Come gestire una seconda casa per evitare tasse? Attenzione alle conseguenze
È sempre più frequente chiedersi come evitare il pagamento di tasse legate alla proprietà di una seconda casa. Una risposta che circola spesso è quella di intestare l’immobile a un familiare o a un amico non proprietario, in modo che l’immobile risulti come “prima casa” per lui e non venga considerato seconda casa per te.
Ma è davvero così semplice? In teoria, sì: se il nuovo intestatario non possiede altri immobili e lo dichiara come residenza principale, può beneficiare delle agevolazioni fiscali previste per la prima casa. Questo potrebbe far risparmiare sull’IMU, sulla TASI e sulle detrazioni d’acquisto. Tuttavia, c’è un grosso rischio: l’Agenzia delle Entrate può considerare l’intestazione come una donazione fittizia o un atto simulato.

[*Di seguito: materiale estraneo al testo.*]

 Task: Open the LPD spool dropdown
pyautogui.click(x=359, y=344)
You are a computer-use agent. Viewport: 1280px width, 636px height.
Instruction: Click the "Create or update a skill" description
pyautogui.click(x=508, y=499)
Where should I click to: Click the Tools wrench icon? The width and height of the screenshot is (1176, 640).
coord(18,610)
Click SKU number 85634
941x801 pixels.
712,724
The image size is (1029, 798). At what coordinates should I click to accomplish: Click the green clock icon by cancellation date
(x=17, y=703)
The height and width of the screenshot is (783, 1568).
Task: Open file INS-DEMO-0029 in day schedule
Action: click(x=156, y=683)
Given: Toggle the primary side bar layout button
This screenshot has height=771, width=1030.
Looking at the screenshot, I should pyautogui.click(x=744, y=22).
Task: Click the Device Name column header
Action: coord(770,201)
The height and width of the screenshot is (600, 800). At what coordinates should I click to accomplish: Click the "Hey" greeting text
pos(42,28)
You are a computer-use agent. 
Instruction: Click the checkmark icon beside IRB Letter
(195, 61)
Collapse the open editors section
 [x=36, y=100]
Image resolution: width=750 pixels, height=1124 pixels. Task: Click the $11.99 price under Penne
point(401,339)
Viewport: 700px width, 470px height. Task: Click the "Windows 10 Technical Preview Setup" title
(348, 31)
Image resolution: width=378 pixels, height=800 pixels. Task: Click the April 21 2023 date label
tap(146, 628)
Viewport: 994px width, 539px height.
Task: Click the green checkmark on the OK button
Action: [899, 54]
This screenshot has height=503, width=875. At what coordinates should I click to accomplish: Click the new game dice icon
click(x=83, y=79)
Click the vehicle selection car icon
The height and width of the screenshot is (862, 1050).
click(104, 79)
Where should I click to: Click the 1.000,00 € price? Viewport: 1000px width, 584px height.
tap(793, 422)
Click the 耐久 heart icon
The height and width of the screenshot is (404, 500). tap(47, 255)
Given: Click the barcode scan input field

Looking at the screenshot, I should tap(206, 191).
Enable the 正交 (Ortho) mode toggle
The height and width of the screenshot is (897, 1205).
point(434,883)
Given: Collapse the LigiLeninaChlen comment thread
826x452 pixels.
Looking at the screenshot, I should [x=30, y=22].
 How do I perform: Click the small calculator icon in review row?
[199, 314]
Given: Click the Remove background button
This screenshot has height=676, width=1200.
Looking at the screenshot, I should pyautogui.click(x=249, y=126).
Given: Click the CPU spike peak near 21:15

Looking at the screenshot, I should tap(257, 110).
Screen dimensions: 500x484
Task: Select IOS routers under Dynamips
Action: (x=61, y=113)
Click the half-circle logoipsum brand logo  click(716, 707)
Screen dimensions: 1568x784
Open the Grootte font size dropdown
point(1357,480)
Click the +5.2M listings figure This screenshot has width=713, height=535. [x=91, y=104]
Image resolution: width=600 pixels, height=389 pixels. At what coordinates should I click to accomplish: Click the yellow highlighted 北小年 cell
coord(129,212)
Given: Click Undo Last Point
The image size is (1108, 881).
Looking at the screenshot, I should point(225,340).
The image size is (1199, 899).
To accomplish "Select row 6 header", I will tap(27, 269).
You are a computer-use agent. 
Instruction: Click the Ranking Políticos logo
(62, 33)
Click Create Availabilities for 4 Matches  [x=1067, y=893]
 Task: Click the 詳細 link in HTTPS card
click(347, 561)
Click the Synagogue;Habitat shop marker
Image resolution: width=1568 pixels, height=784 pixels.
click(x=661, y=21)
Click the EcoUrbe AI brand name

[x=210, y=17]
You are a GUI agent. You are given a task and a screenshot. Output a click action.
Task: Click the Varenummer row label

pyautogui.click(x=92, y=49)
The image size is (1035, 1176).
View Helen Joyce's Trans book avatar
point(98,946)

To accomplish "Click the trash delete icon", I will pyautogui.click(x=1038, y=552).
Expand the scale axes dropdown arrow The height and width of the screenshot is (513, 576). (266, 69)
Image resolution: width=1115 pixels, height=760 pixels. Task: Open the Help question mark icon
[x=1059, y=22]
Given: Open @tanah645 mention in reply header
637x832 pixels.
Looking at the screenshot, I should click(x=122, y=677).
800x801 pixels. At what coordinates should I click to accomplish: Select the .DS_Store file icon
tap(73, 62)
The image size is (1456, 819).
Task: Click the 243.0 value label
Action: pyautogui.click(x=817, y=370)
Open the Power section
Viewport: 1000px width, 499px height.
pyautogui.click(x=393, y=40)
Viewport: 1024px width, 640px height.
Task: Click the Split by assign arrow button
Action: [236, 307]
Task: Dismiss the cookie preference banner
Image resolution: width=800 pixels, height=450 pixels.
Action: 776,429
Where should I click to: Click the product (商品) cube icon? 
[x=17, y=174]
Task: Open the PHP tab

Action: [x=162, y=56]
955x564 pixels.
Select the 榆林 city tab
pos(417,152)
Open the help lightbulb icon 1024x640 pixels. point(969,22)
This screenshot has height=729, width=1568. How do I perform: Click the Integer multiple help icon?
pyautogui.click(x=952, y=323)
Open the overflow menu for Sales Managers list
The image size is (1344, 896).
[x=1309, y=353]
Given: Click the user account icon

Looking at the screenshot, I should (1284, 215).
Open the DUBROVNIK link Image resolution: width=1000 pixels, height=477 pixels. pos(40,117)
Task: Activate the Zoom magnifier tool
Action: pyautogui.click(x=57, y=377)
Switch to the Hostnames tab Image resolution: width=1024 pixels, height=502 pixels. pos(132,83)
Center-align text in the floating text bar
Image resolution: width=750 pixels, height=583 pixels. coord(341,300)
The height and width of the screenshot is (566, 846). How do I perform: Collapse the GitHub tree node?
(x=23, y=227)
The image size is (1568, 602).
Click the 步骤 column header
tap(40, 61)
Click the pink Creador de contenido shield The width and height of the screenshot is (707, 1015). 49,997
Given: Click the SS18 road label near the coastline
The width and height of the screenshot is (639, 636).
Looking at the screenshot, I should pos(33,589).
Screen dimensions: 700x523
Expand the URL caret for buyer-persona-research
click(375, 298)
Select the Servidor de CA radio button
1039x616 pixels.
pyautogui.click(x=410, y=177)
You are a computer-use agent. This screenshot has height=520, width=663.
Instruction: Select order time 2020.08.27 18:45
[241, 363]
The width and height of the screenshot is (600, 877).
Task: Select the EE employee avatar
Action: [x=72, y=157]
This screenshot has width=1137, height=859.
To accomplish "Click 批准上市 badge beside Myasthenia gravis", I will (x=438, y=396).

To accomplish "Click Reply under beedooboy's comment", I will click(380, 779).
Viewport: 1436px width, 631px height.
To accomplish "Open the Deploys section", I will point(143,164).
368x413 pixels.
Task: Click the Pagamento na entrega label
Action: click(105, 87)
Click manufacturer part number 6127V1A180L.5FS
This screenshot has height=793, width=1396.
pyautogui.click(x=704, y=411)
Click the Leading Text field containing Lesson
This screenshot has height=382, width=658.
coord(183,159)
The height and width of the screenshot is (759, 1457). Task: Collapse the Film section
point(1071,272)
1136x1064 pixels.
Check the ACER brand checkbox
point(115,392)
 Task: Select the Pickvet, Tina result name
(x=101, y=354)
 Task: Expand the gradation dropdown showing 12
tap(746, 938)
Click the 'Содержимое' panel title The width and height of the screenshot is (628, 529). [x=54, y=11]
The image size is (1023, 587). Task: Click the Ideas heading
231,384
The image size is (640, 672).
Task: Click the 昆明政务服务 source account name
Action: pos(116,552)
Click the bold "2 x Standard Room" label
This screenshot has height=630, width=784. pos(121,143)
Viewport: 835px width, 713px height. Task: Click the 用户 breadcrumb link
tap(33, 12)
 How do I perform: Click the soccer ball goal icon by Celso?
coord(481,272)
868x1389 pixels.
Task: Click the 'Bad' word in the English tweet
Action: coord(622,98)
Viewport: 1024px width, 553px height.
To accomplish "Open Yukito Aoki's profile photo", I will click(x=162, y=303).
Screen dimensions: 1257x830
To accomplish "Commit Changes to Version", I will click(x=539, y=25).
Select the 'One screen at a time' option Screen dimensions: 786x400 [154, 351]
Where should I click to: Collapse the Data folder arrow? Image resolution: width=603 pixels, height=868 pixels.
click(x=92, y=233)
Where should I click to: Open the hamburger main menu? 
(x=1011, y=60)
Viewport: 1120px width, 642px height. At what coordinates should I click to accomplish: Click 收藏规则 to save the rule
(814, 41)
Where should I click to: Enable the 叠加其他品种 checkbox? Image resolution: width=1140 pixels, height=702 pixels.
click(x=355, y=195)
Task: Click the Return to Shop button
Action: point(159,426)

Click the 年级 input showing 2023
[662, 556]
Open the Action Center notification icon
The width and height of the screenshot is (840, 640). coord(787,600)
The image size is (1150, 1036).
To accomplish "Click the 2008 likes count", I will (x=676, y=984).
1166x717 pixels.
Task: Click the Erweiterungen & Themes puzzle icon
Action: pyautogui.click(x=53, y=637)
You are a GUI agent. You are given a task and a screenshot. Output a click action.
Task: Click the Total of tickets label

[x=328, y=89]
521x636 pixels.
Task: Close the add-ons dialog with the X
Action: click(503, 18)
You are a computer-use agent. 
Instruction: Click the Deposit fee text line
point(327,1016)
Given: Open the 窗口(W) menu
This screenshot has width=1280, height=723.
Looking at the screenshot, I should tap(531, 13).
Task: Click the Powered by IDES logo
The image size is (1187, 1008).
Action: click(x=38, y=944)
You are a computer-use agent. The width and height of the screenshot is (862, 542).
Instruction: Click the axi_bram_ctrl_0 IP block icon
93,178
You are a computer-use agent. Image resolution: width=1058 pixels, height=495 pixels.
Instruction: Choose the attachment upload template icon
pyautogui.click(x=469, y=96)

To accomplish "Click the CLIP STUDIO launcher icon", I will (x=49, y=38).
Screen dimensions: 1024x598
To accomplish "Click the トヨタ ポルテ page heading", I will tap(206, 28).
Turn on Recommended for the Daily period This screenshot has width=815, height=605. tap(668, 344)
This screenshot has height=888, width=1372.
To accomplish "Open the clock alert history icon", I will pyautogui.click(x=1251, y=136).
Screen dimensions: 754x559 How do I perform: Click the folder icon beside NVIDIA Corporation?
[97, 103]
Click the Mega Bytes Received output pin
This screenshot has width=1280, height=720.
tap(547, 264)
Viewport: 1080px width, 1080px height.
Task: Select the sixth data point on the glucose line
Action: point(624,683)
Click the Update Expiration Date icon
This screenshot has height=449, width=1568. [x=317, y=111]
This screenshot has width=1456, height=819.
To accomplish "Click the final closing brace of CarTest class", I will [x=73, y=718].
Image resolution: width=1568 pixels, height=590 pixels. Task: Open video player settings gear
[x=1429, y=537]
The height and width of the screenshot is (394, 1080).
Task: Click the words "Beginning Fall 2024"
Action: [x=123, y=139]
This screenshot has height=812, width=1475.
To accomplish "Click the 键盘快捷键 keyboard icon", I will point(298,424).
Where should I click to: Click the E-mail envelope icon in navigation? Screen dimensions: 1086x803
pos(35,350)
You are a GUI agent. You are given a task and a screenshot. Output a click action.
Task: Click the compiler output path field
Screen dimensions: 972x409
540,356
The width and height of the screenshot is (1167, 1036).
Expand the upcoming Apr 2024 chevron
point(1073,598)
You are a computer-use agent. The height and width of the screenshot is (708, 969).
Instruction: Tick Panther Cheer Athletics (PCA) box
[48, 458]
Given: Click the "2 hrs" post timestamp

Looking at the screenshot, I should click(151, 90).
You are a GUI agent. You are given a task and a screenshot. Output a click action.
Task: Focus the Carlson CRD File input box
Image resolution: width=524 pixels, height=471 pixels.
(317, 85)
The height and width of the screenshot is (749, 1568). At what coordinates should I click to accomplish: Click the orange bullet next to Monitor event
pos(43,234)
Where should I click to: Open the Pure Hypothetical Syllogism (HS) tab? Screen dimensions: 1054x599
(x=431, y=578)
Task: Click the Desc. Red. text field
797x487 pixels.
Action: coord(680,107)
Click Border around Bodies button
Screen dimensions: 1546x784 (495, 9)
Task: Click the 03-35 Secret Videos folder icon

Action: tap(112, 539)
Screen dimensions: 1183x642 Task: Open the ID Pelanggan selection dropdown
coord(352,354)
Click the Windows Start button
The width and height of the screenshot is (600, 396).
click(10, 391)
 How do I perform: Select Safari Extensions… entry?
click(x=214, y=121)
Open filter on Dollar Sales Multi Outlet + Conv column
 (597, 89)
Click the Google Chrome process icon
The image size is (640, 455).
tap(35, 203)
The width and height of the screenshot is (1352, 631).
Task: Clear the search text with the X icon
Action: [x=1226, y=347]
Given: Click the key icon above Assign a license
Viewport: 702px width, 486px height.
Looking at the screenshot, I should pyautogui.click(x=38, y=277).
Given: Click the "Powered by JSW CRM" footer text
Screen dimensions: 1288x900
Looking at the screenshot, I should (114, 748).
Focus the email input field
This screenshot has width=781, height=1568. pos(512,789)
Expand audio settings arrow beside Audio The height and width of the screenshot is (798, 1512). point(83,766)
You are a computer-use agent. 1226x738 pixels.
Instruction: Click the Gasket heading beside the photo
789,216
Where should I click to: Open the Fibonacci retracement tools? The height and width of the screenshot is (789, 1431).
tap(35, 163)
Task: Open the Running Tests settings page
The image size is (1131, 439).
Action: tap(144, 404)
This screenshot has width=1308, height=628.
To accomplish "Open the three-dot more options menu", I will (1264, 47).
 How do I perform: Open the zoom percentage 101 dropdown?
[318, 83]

Se emergesse che il vero beneficiario sei sempre tu — perché paghi le spese, ci vivi stabilmente o ne controlli l’uso — l’amministrazione fiscale potrebbe recuperare le tasse evase, con sanzioni e interessi. In più, in caso di litigi con la persona a cui hai intestato l’immobile, potresti persino perdere il controllo della tua proprietà.
Insomma, anche se l’idea sembra allettante, i rischi superano spesso i vantaggi. La soluzione più sicura e trasparente rimane quella di dichiarare correttamente la proprietà e valutare gli sgravi fiscali legittimi, come le detrazioni per ristrutturazioni o l’opzione per la cedolare secca se si affitta.
La proprietà immobiliare richiede responsabilità: meglio fare le cose per bene che cercare scorciatoie che potrebbero costare molto di più in futuro.